The government has targeted several artists who have been vocal critics of the Cuban government through their work. They include many of the creators involved in the influential music video Patria y Vida, including the photographer and video artist Anyelo Troya, who was arrested and sentenced today to a year in prison, the artist Luis Manuel Otero Alcántara, of the San Isidro Movement, who has been accused of crimes including “public disorder” and “resistance” and was recently transferred to a maximum security prison in Guanajay, and the rapper Maykel Osorbo, who has been jailed for more than two months.
In June, the artist Hamlet Lavastida was arrested after returning to Cuba from an artist residency in Germany, and remains in a maximum security prison in Villa Marista. And the artist Tania Bruguera was interrogated by police for more than 11 hours yesterday, and then charged with plotting to overthrow the government, collaborating with Lavastida on anti-government performances, and organising a meeting with the National Democratic Institute. She was released under house arrest, with officers routinely stationed outside her home.
“There are mothers that don’t know where their children are,” Bruguera told Politico in an interview this week. “I heard from a friend that saw one of our friends being held in a jail. His nose was broken and his ribs were bruised. His mother went and they wouldn’t let her see him.” Bruguera adds that the government has been pressuring family members to remove any videos or photos from the protests from social media, so as not to contradict the official stance that the protests were spearheaded by US-backed agitators, rather than ordinary Cuban citizens fed up with poor living conditions. “The government doesn’t want to take responsibility … for the consequences of the decisions it has made,” Bruguera says. “So, they’re trying to find an external enemy.”

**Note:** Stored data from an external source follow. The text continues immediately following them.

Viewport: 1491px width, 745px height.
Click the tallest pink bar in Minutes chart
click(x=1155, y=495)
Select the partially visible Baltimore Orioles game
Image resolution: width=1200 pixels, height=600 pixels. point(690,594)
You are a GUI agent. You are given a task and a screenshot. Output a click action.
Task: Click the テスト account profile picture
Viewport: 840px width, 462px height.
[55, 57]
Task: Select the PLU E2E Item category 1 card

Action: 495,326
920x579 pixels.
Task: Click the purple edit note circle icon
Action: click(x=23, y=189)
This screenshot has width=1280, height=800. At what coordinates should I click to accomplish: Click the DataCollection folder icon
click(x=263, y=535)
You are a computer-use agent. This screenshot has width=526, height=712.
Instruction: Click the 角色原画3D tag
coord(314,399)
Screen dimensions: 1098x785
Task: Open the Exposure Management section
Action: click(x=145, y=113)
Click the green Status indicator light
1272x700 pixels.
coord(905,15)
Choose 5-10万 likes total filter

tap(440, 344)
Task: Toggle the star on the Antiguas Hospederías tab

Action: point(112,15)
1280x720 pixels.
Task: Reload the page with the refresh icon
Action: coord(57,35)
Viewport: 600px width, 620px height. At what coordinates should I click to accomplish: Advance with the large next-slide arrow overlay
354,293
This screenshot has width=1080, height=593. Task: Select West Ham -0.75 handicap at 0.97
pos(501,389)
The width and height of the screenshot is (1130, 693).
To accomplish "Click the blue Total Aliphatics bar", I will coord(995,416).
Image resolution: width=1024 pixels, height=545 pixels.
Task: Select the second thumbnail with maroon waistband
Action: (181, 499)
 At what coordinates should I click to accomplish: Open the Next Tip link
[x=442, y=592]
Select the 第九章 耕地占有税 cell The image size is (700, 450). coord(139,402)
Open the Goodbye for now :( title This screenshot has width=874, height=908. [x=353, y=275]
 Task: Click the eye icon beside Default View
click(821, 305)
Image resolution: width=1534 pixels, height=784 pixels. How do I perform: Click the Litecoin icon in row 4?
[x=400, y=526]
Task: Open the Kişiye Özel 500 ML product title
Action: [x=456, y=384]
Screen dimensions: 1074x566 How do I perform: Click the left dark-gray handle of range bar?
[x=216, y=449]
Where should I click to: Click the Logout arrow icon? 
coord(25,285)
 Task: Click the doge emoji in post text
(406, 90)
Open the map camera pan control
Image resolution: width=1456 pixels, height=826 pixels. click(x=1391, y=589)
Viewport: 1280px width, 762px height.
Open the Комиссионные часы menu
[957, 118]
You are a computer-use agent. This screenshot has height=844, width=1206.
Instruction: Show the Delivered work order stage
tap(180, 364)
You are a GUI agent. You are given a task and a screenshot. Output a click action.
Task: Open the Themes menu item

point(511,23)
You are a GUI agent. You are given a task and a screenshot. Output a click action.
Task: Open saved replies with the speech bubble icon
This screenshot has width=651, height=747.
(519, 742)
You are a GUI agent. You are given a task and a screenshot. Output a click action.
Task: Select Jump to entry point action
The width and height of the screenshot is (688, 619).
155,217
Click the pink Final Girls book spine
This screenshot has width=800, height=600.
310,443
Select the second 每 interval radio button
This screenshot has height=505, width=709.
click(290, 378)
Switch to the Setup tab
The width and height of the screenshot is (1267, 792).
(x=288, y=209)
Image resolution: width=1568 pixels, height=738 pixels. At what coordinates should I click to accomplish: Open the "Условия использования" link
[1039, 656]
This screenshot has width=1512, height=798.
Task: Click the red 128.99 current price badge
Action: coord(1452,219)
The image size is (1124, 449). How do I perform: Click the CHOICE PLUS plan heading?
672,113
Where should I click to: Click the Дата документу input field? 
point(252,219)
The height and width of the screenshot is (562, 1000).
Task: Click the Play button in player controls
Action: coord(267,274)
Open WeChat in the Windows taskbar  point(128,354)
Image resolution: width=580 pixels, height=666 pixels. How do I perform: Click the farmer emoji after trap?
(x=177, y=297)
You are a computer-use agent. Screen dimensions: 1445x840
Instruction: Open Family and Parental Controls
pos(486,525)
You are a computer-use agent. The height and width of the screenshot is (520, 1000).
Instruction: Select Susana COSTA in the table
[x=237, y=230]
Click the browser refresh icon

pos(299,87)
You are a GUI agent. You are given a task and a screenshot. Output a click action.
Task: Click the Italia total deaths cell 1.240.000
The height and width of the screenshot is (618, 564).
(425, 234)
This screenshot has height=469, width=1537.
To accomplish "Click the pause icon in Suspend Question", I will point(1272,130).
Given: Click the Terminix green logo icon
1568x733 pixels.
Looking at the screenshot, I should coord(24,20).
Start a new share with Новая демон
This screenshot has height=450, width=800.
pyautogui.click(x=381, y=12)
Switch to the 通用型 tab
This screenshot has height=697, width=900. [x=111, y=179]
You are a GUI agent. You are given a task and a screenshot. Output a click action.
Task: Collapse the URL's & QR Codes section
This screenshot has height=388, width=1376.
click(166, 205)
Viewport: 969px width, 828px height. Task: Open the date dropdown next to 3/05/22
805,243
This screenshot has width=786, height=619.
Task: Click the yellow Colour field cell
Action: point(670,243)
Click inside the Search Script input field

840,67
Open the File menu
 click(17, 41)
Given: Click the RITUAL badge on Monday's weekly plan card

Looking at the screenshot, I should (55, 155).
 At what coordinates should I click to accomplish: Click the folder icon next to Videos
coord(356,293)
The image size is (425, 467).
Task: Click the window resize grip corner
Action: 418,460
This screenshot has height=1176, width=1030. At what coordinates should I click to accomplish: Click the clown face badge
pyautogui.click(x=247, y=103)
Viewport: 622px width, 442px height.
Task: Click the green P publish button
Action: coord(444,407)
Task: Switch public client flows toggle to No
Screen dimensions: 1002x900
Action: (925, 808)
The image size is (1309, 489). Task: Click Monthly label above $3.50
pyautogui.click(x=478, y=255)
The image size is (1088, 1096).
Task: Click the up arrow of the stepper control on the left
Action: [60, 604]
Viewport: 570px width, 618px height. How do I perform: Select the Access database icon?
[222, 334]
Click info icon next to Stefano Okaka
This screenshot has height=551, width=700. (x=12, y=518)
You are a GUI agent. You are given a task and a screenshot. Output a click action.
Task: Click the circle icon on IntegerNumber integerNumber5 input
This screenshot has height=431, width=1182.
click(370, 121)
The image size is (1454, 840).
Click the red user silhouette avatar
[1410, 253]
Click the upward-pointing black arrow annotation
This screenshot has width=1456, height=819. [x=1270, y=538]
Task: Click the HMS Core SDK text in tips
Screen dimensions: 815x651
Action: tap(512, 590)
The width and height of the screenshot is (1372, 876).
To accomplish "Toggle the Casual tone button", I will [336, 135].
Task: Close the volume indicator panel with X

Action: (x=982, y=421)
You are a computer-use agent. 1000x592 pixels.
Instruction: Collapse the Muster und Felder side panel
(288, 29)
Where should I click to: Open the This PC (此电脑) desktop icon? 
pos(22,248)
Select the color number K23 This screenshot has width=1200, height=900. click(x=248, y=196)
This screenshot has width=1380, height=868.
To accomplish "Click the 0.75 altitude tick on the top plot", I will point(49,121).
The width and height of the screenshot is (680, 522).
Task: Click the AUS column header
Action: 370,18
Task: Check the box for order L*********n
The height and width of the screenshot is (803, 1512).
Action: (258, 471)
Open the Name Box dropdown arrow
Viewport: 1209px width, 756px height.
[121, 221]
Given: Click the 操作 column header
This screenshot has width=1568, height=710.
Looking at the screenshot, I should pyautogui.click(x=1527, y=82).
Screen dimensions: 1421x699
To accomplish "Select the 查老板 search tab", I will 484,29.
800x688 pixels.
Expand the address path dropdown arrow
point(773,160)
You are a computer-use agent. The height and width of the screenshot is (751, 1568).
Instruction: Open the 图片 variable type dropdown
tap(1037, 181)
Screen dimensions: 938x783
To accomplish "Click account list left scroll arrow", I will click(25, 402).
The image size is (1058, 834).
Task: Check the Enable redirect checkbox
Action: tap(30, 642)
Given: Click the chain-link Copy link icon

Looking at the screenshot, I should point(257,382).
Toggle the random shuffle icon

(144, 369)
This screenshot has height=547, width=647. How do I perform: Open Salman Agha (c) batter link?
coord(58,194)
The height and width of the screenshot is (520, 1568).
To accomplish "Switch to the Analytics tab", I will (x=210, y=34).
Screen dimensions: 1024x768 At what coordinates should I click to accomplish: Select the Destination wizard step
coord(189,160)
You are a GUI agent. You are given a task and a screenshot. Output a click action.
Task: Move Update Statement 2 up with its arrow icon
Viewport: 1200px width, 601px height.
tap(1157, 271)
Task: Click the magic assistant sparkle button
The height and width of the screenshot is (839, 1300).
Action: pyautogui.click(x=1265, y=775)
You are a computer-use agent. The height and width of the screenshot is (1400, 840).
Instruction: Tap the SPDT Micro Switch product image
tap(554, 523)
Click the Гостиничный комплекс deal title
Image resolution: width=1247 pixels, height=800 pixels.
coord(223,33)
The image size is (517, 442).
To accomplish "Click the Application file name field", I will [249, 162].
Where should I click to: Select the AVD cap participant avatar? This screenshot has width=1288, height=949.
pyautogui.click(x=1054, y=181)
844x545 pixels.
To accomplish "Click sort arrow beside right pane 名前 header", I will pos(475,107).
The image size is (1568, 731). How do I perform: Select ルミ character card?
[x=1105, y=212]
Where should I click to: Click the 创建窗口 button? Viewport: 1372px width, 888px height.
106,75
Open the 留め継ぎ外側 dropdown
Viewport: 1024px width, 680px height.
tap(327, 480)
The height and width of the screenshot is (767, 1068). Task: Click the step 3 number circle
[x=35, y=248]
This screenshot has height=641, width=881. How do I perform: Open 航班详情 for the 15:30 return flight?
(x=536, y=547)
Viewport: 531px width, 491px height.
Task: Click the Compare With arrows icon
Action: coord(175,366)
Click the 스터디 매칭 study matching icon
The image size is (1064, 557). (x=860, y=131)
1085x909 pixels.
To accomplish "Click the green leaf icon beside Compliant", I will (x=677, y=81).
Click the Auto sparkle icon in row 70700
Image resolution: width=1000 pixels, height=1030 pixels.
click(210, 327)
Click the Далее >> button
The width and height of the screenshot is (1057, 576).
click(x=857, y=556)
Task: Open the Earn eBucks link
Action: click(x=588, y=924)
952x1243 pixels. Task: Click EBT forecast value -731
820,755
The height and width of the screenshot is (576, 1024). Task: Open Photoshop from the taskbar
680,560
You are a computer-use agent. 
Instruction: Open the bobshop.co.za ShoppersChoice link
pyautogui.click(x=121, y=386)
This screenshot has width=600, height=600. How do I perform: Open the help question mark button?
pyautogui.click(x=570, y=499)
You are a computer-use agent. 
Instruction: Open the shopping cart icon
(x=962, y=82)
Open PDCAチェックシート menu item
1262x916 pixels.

Calling for an end to the harassment by police and the release of artists and writer, Pen International says: “The Cuban government insists on its decades-old repression, but Cuba is changing. Thousands of Cubans are overcoming their fear of the government. Governments committed to human rights and democracy in the Americas and Europe should make it clear to [President] Díaz-Canel that the Cuban government will no longer get away with brutal crackdowns and trying to hide abuses with censorship.”